I have been rolling up my sleeves. Just because I ask about a single issue here, which is related to functions and use in VCV, I am having trouble with, doesn’t mean I am having trouble with everything else.

During the last week, I build a phaser based “phaselocked” sequencer, with clock divider, length, offset, random step selection, freeze function, probability, retrigger function, with complete control over where the sequencer position at any given time. I did the user interface. I made an LFO that does the same. There is pretty much no sequencer who does anything close to this in VCV. Nysthi Programmer is the one that comes closest, but it also has its weak points, which I why I am writing my own personal sequencer.

I learned how to add presets and save them in json file. This momentary button, I posted code for above, which I did myself, is part of that presets system, for saving. I made it and shared it with the guy that made this thread, no questions asked, cause he needed it too and now I am just trying to simplifying my code in main process block by turning it into a function.
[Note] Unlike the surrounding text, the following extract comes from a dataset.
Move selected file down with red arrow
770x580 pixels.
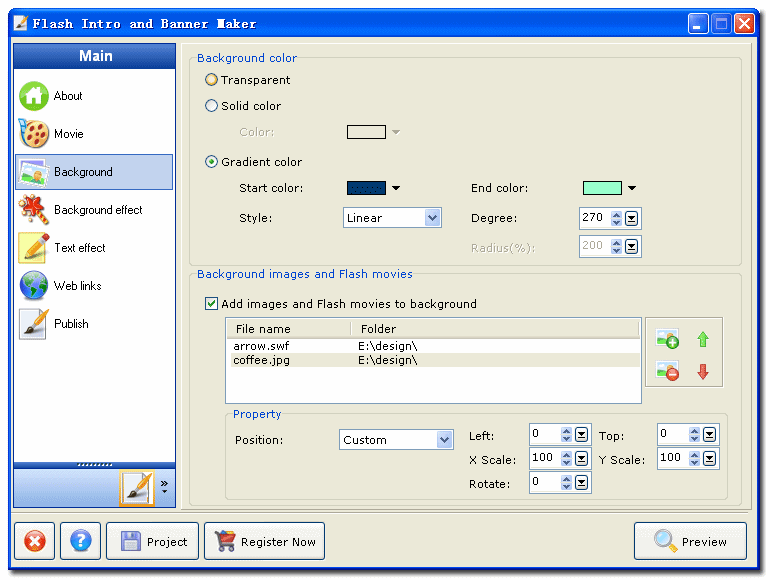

ALL of this on my own, with out asking a single question, just doing research on the web and looking in this forum. I have no sleeves left :wink:

BUT… I am new to using functions and there is clearly something that does not compute the same way in a function in VCV, as it does if the code is used directly in process block. And I am just trying to find out how it works.
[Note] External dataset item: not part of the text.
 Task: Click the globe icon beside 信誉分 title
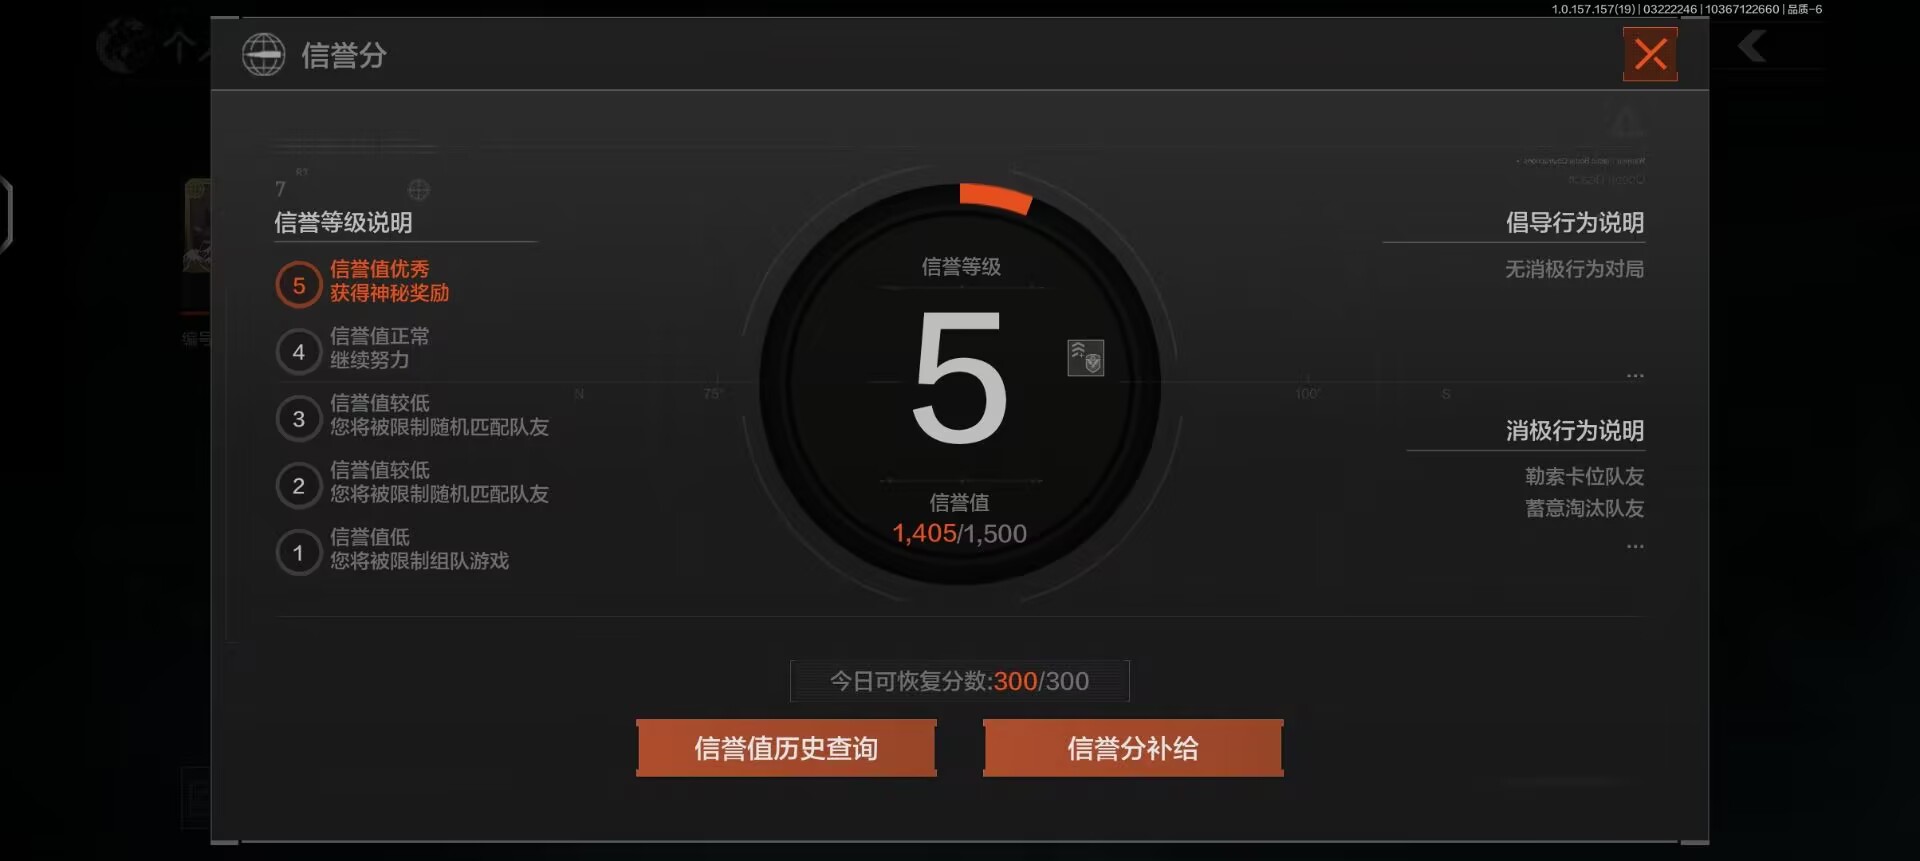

No I am not a programmer, so there is absolutely stuff, I dont understand. But that’s how it is, we are on different levels and, I hope, that we all help as we have skills for. I helped this guy, in this thread. I also made a Launch controller LXL template and a patch for another guy in here a few days ago, cause I knew how to do that.
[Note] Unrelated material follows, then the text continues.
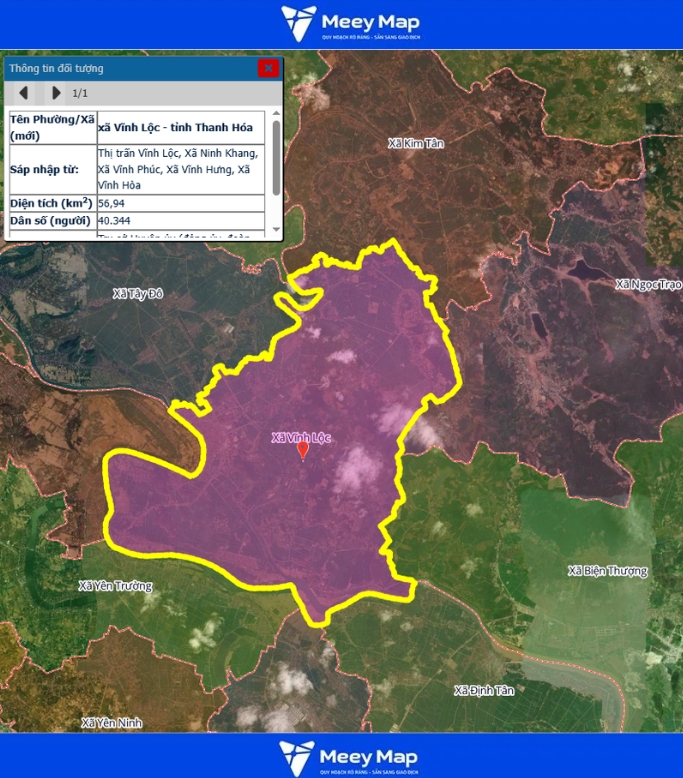Click the area value 56,94 cell
683x778 pixels.
[x=180, y=202]
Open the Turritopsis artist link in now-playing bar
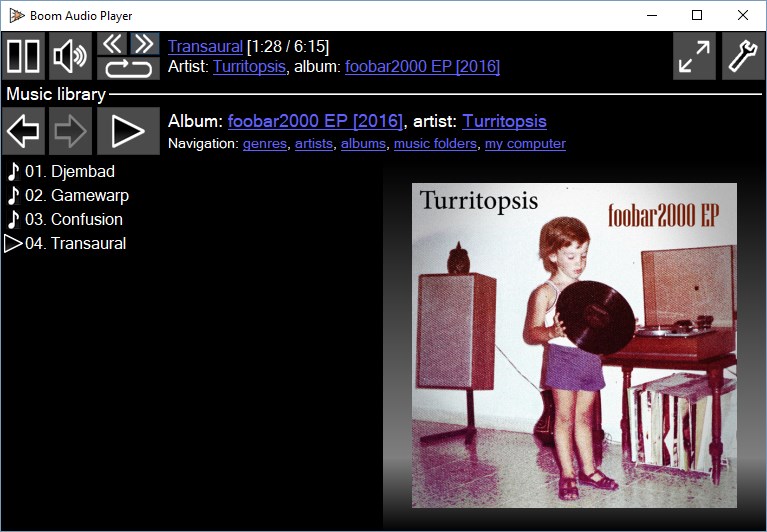The image size is (767, 532). (x=249, y=66)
So you saying I have to learn to roll up my sleeves… I am gonna let it slide, cause you don’t know how much work I have been doing the last week or how much I’ve learned…

I see many people in these programming forums, who when someone asks about something, it ends up in long lectures about something that really had nothing to do with the issue the person asked about. I always wondered why that is… Why not spend the time that one would spend on the lecture, to actually help out? I just don’t understand that mentality.

About initialising the counter. I already tried that. Doesn’t do anything at all. If you look at the code says:

 if (input > 0){
else{count = 0;}

So when the input 0, counter is reset to 0. The parameter send to input is initialised to zero, so the counter is also 0.

And also, once again, the code above works directly in process block, without the initialisation. Which ones again makes me think that there is a difference in using for example a counter in or outside process block.

The example I posted is as simple as it gets. if input on, then Count, if input off then set to 0. I use the output for debugging. I tried printf in the function, but it also only work sin process block, not in my function.cpp. I believe that if it was an initialisation issue, the counter would just start off where it left, so if it had reached 34567, it would just start of there next time input is 1. That’s what usually happens if a counter is not initialised. I did try to initialise it again and the output I get from the counter function is just 0 and 1 when I turn off/on the toggle button that’s fed to the function, the counter just doesn’t start at all. So I don’t think it’s an init issue.

Like Squinky, I suggest you use a debugger to step through your code a line at a time and watch the value of your variables change as each line is executed. This is more enlightening than dropping the occasional print statement. It helps develop your intuition of how code works.

From the discussion, I can see that you need to become familiar with the scope and lifetime of variables, the difference between local variables and member variables, and the difference between standalone functions (like your function in a separate file) and member functions like process().